Victor 21361 was recorded in two separate sessions; the first side was recorded on February 23, 1928 in Atlanta, Georgia, the second was recorded on May 23, 1927, in Camden, New Jersey.  It was released in July of the same year, and remained in Victor’s catalog until 1931.

Providing stiff competition to his “Willie, the Chimney Sweeper” for the title of Ernest Rogers’ best remembered song—surely thanks in no small part to its reissue on Tompkins Square’s Turn Me Loose—is his “The Mythological Blues”.  Rogers first composed the humorous song during his time at Emory University in 1919—the same year in which he founded the Emory Wheel—but it went unrecorded until his final session nearly ten years afterward.  With its lyrics contrasting ancient Greek and Roman mythology with the modern times of the Jazz Age (“of all the sights saw Jupiter spot ’em, seein’ sweet Venus, doin’ Black Bottom; oh take me back ten-thousand years when they played the Mythological Blues”) it makes for a marvelous swan song.

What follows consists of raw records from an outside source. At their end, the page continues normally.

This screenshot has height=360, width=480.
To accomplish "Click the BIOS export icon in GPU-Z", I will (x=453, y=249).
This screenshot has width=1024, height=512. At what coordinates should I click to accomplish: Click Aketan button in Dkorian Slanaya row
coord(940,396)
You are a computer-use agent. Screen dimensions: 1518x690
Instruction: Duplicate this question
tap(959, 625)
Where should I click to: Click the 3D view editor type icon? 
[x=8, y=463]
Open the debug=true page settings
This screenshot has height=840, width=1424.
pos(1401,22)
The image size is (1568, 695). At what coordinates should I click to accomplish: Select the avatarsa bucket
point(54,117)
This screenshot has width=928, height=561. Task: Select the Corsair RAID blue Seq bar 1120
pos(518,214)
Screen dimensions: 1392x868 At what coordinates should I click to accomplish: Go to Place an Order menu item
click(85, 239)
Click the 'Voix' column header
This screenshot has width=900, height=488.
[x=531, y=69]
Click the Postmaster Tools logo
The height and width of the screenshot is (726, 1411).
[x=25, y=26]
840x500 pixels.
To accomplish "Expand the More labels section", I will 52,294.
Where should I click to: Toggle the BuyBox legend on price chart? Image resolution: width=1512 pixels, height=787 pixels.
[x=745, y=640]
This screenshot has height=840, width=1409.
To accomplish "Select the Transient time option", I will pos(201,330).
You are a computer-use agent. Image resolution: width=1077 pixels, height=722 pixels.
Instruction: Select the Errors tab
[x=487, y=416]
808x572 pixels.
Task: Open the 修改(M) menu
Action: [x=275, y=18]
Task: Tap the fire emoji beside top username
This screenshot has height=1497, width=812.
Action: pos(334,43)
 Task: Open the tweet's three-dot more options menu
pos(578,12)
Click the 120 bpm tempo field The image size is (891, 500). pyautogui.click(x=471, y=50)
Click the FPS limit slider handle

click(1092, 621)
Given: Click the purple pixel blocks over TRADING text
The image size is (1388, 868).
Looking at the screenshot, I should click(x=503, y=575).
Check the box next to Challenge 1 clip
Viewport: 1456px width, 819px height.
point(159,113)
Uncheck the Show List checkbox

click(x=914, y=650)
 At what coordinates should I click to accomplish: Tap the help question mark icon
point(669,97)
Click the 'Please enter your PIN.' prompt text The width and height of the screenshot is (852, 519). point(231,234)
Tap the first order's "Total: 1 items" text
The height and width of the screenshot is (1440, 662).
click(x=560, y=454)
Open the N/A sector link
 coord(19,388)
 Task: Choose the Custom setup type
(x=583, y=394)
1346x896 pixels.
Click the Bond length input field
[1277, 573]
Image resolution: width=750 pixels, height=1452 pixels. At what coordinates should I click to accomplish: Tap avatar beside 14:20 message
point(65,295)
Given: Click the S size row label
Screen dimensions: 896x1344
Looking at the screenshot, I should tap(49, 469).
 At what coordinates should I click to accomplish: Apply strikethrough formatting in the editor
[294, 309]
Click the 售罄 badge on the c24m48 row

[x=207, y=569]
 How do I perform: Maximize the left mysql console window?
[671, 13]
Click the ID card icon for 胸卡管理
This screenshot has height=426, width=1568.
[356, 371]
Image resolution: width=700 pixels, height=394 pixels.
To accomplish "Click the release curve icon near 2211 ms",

The Mythological Blues, recorded February 23, 1928 by Ernest Rogers.

On the flip, Rogers sings “I’ve Got the Misery”, but it sure sounds to me like there’s every known indication that he’s got the blues.  This side shines with some of Rogers’ poetry at its most eloquent: “Well, the fire in the stable destroyed the town; but it’s the fire in your eyes that truly burns me down.”

I’ve Got the Misery, recorded May 23, 1927 by Ernest Rogers.

Paramount 12637 – Ramblin’ Thomas – 1928

Out of the marshlands of northwestern Louisiana, where the Sabine River demarcates the edge of Texas, came Willard Thomas, a rambling character whose mournful singing and sliding steel guitar would epitomize the sound of a world where the blues was all around.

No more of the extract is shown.